Peki 16 ila 42 yaşları arasında en çok kimlerin kelime dağarcığı gelişme gösterdi? Kullandığımız istatiksel analiz yöntemi katılımcıların sosyo-ekonomik geçmişlerini ve sırasıyla 5, 10, 16 yaşlarındaki kelime testi puanlarını dikkate aldı. Elde ettiğimiz sonuçlara göre hem çocukluğunda hem de yetişkinliğinde zevk için okuyanların kelime dağarcıkları çok daha zengin ve dolayısıyla da dili çok daha ustalıklı bir biçimde kullanıyorlar. Hatta öyle ki, çocukken okuduğunuz kitaplar 42 yaşına kadar kelime dağarcığınızı doğrudan etkiliyor. 42 yaşından sonra okumaya devam edenlerse okumayanlara kıyasla çok daha hızlı bir biçimde öğreniyor ve yaşla beraber dil becerilerinde kayıp yaşamıyorlar. Ancak bu bariz farkı yaratan, sadece okunan kitap sayısı değil. Kırklı yaşlarından sonra okuma tercihini nitelikli kurgu eserlerden yana kullananların kelime dağarcığı kazanımı, alelade kurmaca okuyanlara kıyasla oldukça çok daha yüksek. 

Okumanın ömürlük faydası

Araştırmalarımız gösteriyor ki, çocukluğunda okuma sevgisi kazananlar bu alışkanlığı ömür boyu sürdürüyor ve hayatları boyunca öğrenme bakımından herhangi bir zorluk çekmiyorlar. Okumanın bizlere sağladığı fayda çocuklukla birlikte sona ermediği gibi, çocuklukta kazanılan okuma sevgisi yaşamımız boyunca bize çok farklı alanlarda beceri kazanma imkânı tanıyor. 

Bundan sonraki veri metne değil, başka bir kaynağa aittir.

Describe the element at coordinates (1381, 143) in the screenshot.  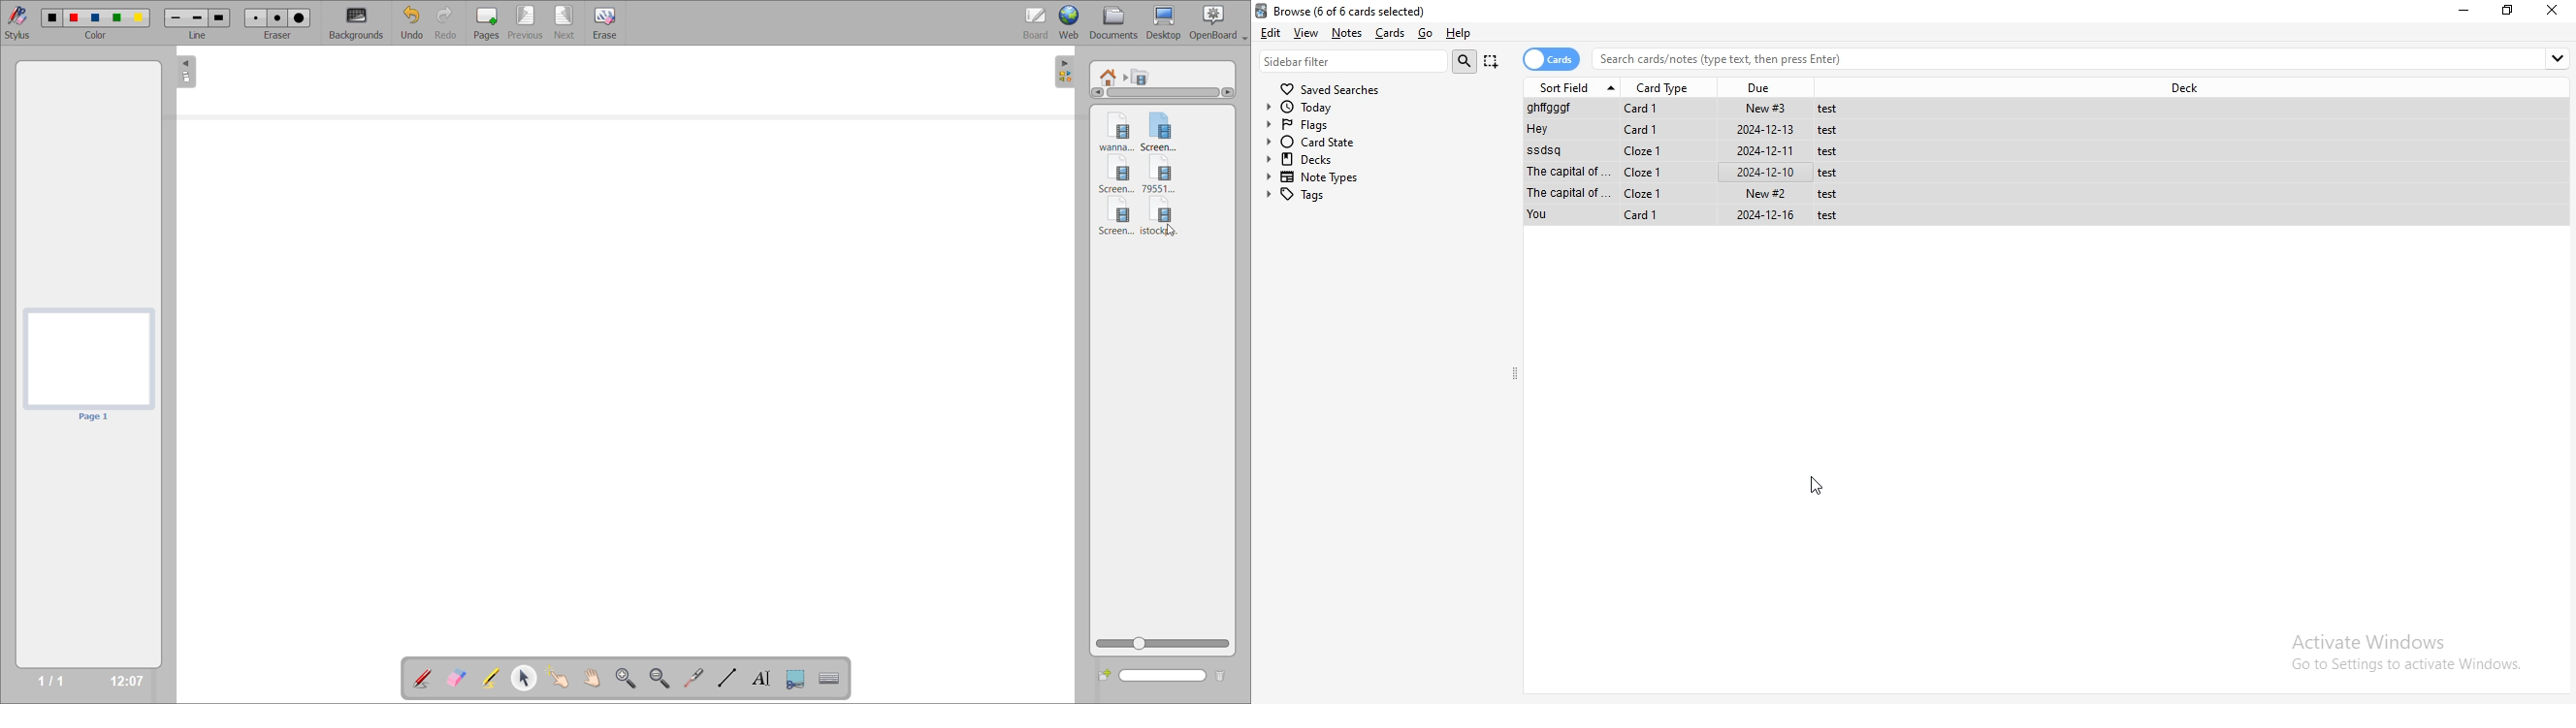
I see `card state` at that location.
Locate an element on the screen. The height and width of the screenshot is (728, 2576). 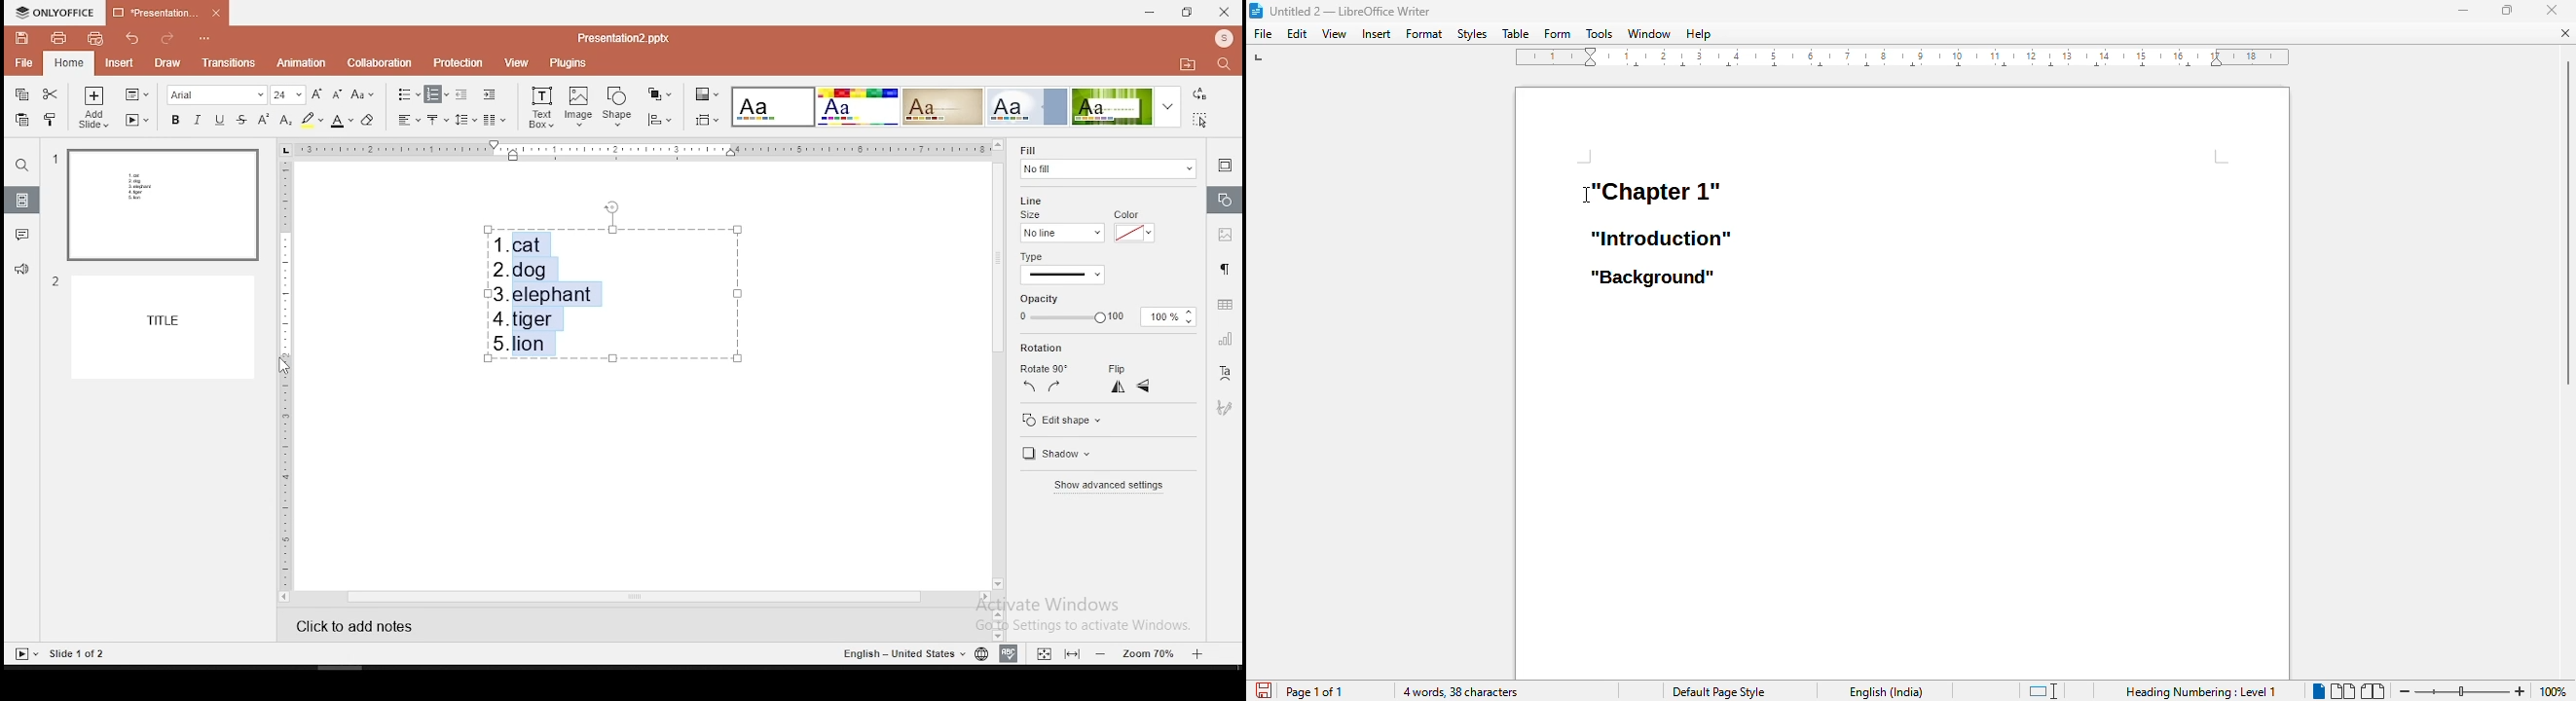
theme  is located at coordinates (857, 106).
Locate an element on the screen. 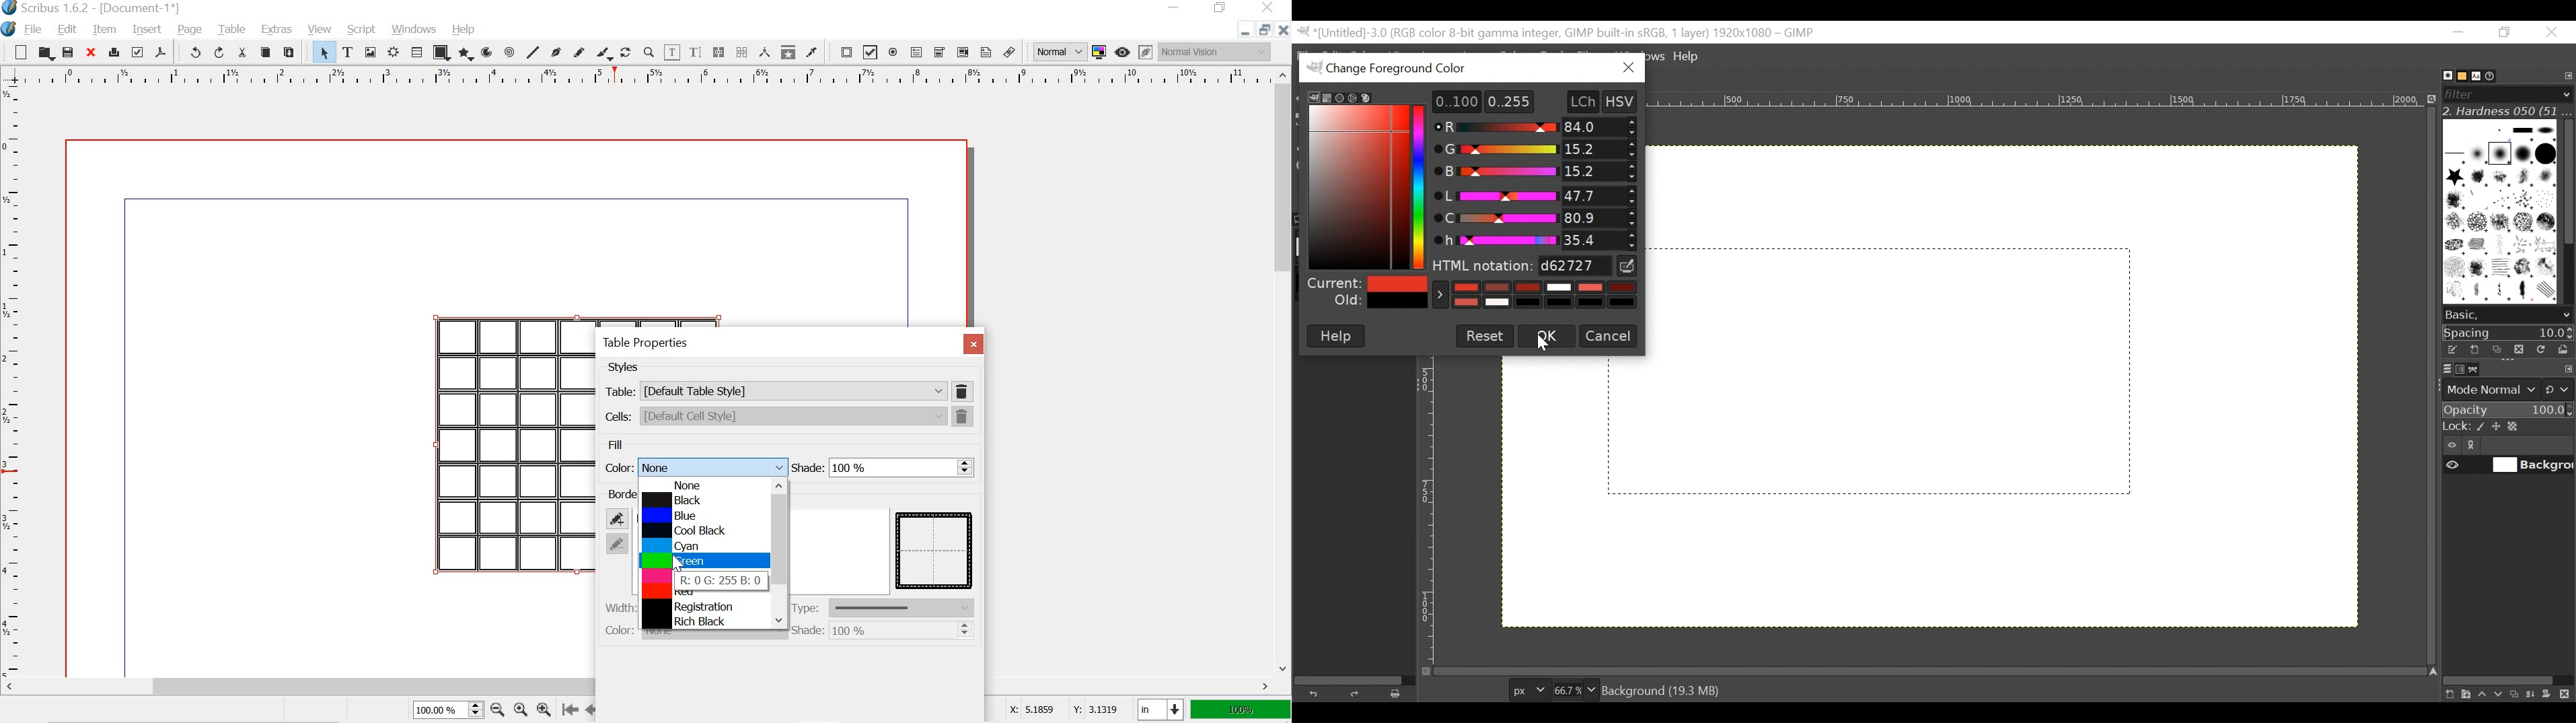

Günümüzde gençler boş zamanlarını değerlendirmek için birbiriyle yarış halinde olan çok fazla imkâna sahip. Yeni teknolojiler gençlerin okuma zevkini ellerinden almak yerine onlara bu zevki paylaşabilecekleri bir alan yaratabilir. Fakat bu konuda elbette en büyük rol okullara düşerken bugün çoğu okulda kütüphanenin bile bulunmaması gerçekten endişe verici. Halk kütüphanelerine yönelen tehditse aslında salt kitaplara değil, yaşam boyu öğrenmeye yönelik potansiyel bir tehdit.

Her şeyden de önemlisi, eğitimdeki başarı büyük ölçüde bir evde kitap olup olmamasına, daha doğrusu o evde okuma alışkanlığı bulunup bulunmamasına bağlı. O yüzden az kitaplı evlerden gelen çocuklara okuma sevgisini nasıl teşvik edeceğimizi düşünmemiz gerek. Üstelik araştırma sonuçlarına bakılırsa entelektüel beceriler açısından fayda sağlayan okuma türü, bizden biraz daha fazla zaman ve emek isteyen daha zorlayıcı kurgular – yani bir kitabın dili ve kurgusu ne denli basitse muhakeme ve dil becerileri açısından bize sağladığı fayda o derece sınırlı oluyor.